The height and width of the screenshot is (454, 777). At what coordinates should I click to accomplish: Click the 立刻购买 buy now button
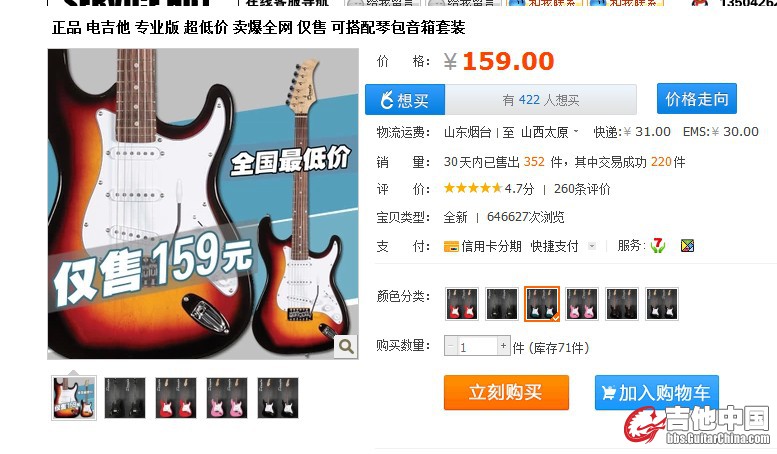point(506,392)
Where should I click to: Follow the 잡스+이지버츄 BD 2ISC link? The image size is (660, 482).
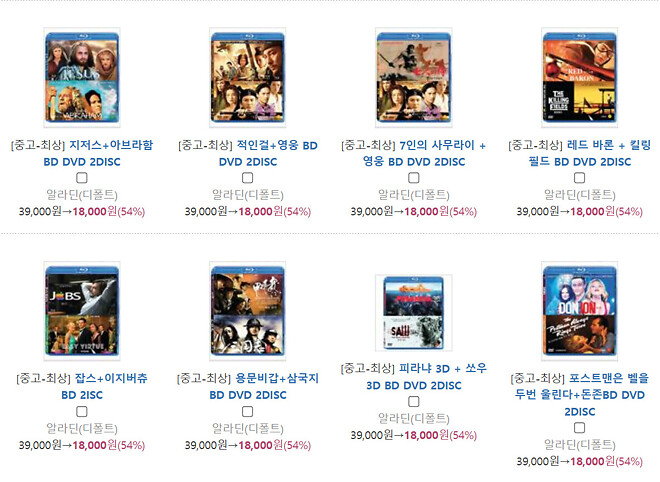pyautogui.click(x=104, y=386)
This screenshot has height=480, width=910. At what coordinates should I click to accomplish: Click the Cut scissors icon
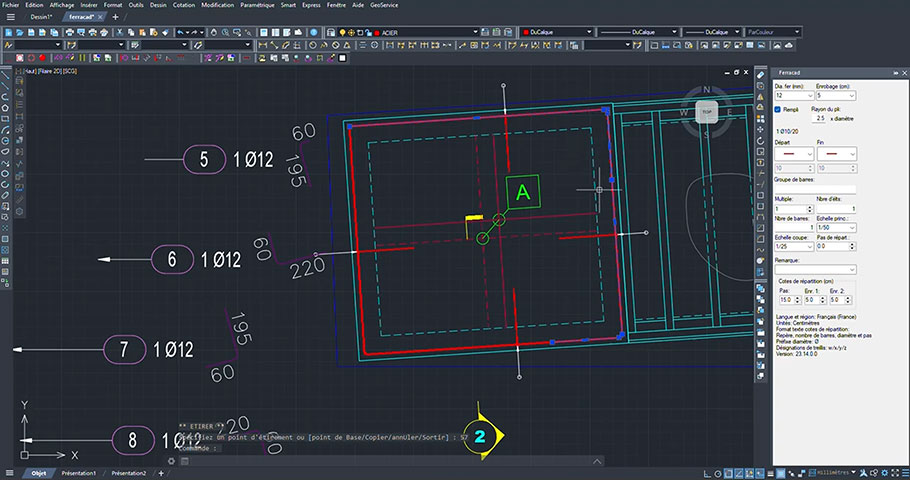[x=120, y=33]

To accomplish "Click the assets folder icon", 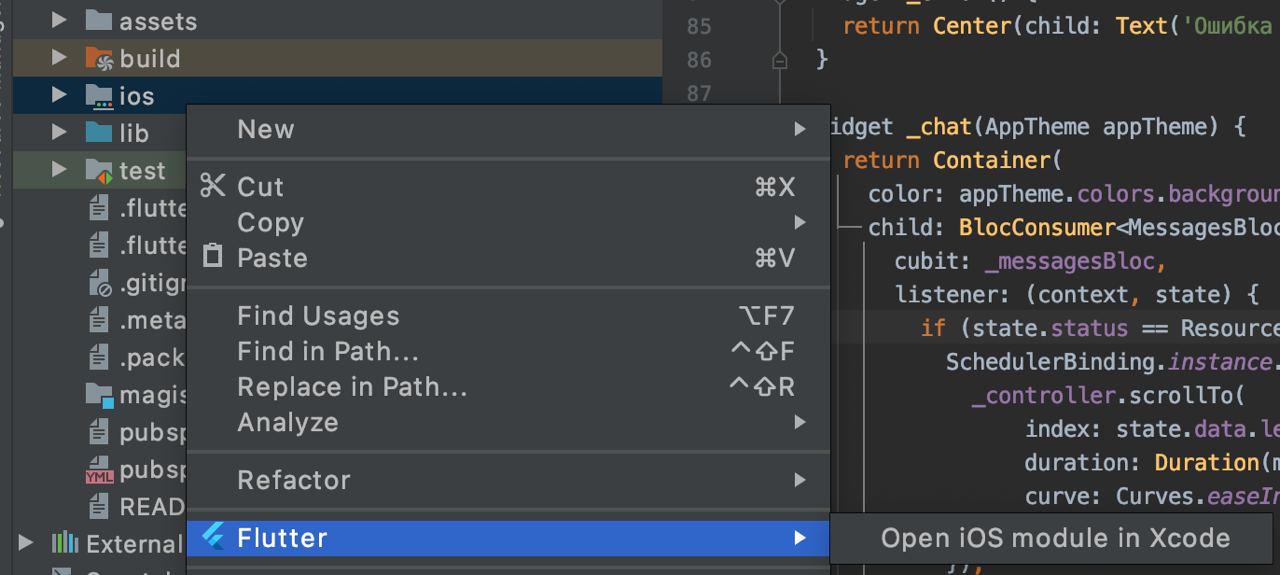I will 99,20.
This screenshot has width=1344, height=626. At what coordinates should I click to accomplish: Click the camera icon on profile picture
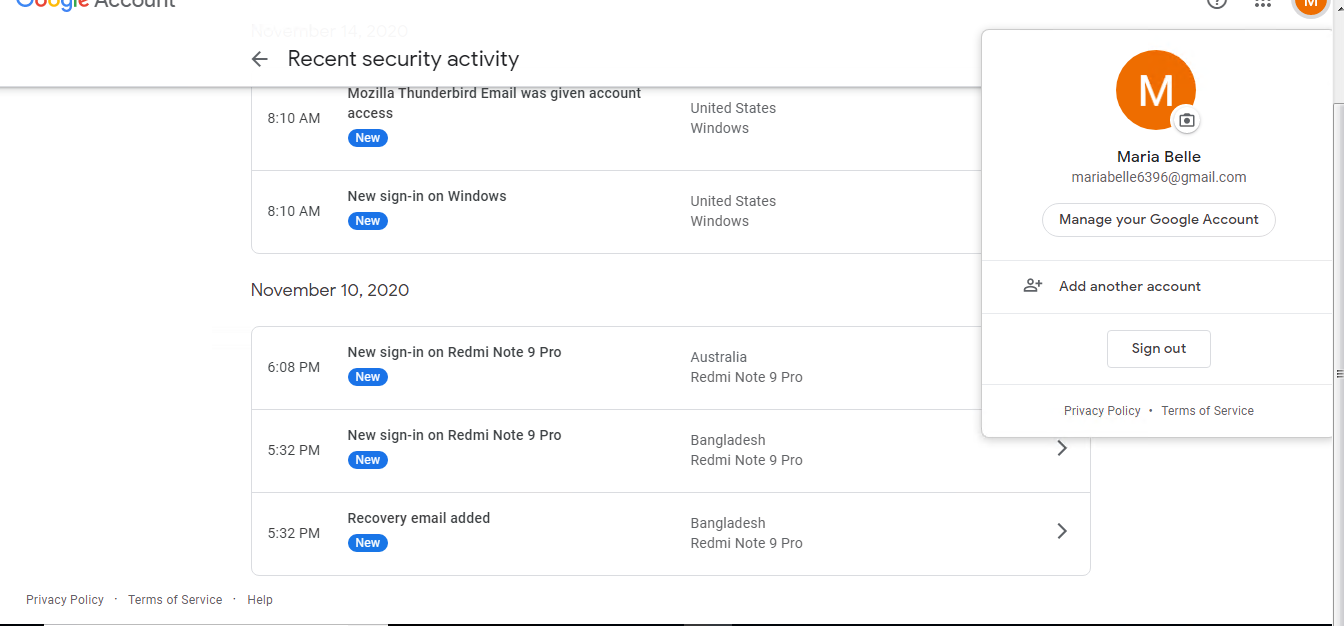pos(1186,120)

****************************************

WORK INSTRUCTIONS
Working from the line containing "This screenshot has width=1344, height=626." to the last line of the data, retype every line exactly, both ends included, and leave out all pictures.

SOLUTION
This screenshot has width=1344, height=626. At what coordinates should I click to accomplish: Click the camera icon on profile picture
pos(1186,120)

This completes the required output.